What is this website
Background
This website is the result of the Decoding Hidden Heritages (DHH) project run by the University of Edinburgh and Dublin City University from 2021–24 and funded by UKRI-AHRC and the Irish Research Council under the ‘UK-Ireland Collaboration in the Digital Humanities Research Grants Call’ (grant numbers AH/W001934/1 and IRC/W001934/1). As part of this project, a large text corpus of folktales from Scotland and Ireland was created, drawing from the Tale Archive of the School of Scottish Studies Archives and from the Main Manuscript & Schools’ Collections of the Irish National Folklore Collection. This material is currently being analysed and the results will be published in 2026.
Source data
The source data was in manuscript or printed form. The manuscript material comprises transcriptions of oral storytelling collected in Scotland and Ireland between 1792–1975. The handwritten transcriptions were usually based on audio recordings. Many of the audio recordings no longer exist, especially the Irish ones. Where the audio recordings do exist, they may be available, or may become so, on Tobar an Dualchais or on Dúchas. The printed material comprises editions of stories also transmitted orally.

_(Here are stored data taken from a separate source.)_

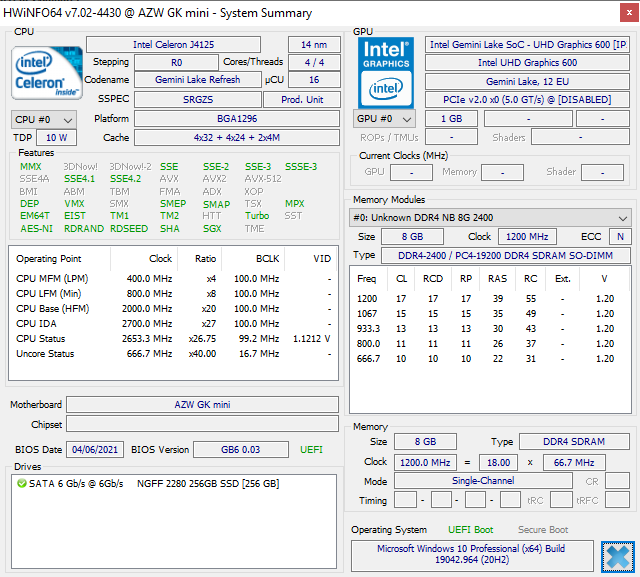Click the Gemini Lake Refresh codename field
Viewport: 640px width, 577px height.
[x=198, y=80]

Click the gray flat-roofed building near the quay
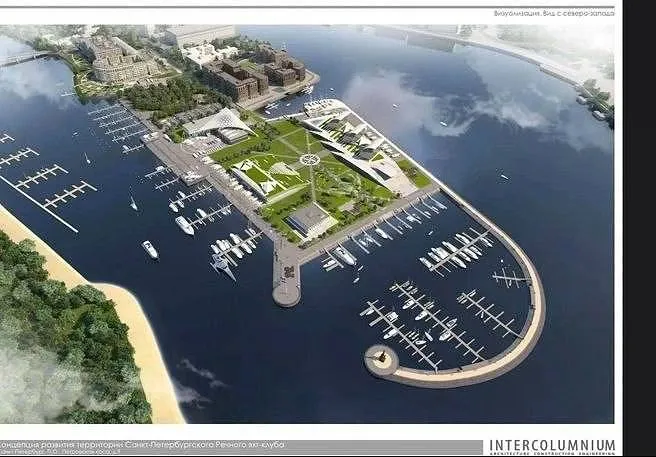tap(310, 220)
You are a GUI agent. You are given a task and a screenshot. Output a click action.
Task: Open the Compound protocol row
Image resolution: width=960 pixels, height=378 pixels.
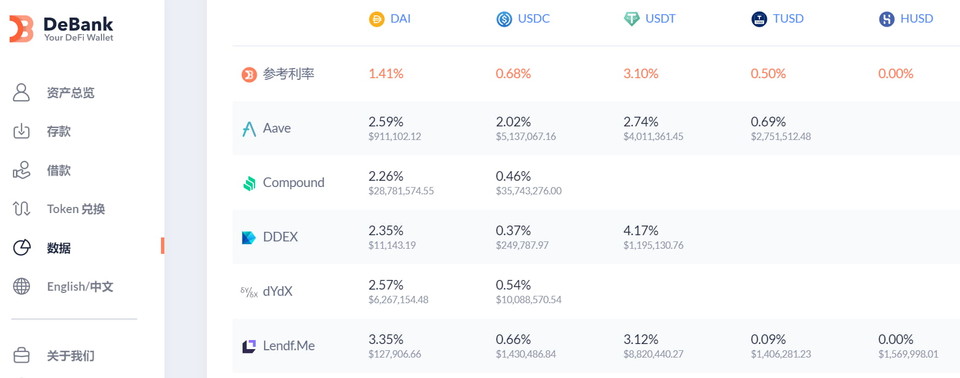(x=596, y=183)
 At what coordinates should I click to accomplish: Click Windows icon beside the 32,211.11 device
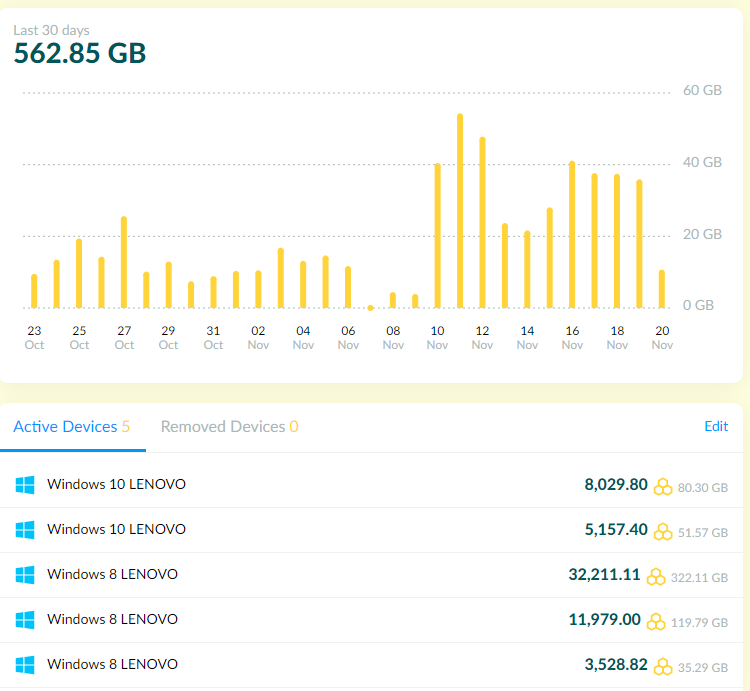tap(25, 575)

Automatic text recognition
The DHH project used manuscript and print material already scanned, and scanned further such material. Automatic text recognition models (ATR) were then trained, for both printed (OCR) and handwritten (HTR) text, to create digital text representations of the folktales. As part of this process, a portion of the handwritten material (less than 10%) was transcribed manually to produce training data, and the remainder was transcribed using these new AI models. As a result, the transcriptions are often not completely accurate, but with an error rate of less than 5%, they are extremely useful for search, discovery and analysis. It is also worth noting here that the original handwritten transcriptions of the spoken word were often deliberately dialectal in form. Most of these transcriptions are being made publicly available for the first time. Users who cannot read Irish or Gaelic may wish to submit texts that interest them to a machine translation system. The results may be variable, however, and users are advised to consult with fluent speakers of these languages to ensure correct interpretation.

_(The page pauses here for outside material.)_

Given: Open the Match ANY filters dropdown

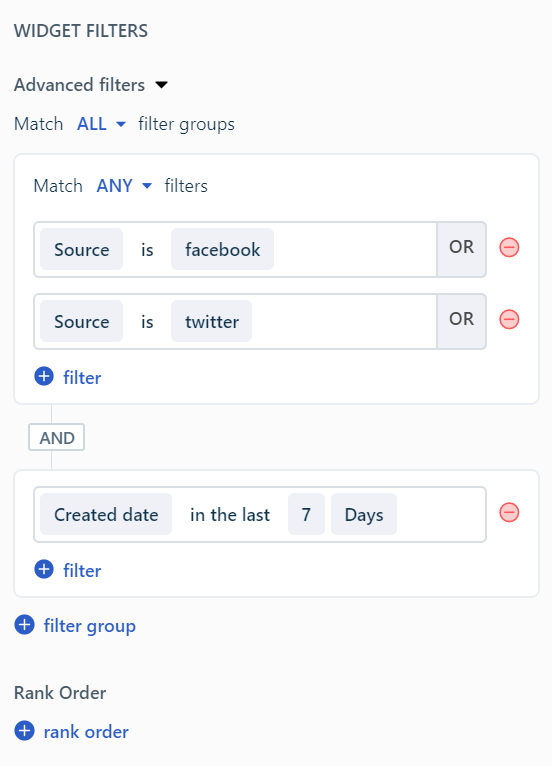Looking at the screenshot, I should pos(124,186).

The automatic transcription was performed using Transkribus, an AI-powered platform for automated text recognition and transcription of historical documents. The Decoding Hidden Heritages project was one of the winners of the Transkribus 100k Giveaway, celebrating innovative uses of the platform in historical research.
Results
The resulting dataset, which is aggregated and searchable on this website, comprises over 5,500 folktales. Many of the tales are categorised by Aarne–Thompson (AT) folktale types which means that the material can be looked at thematically and typologically. The Irish data is retrieved dynamically via the Dúchas API. Irish transcriptions can be corrected via Meitheal Dúchas.ie.
Statistics
Scotland:
- Total tales: 3,846
- GD tales: 2,346
- EN tales: 1,052
- Mixed language tales: 448
- Total pages: 24,135
- GD pages: 15,776
- EN pages: 4,107
- Mixed language pages: 4,252
- Total words: 2,525,222
- GD words: 1,845,542
- EN words: 21,855
- GD or EN words: 657,825
- Total AT types: 310
Ireland:
- Total tales: 2,062
- GA tales: 1,809
- EN tales: 246
- Mixed language tales: 11
- Total pages: 21,039
- GA pages: 20,983
- EN pages: 718
- Mixed language pages: 44
- Total words: 2,594,806
- GA words: 2,529,384
- EN words: 80,780
- GA or EN words: 5,532
- Total AT types: 360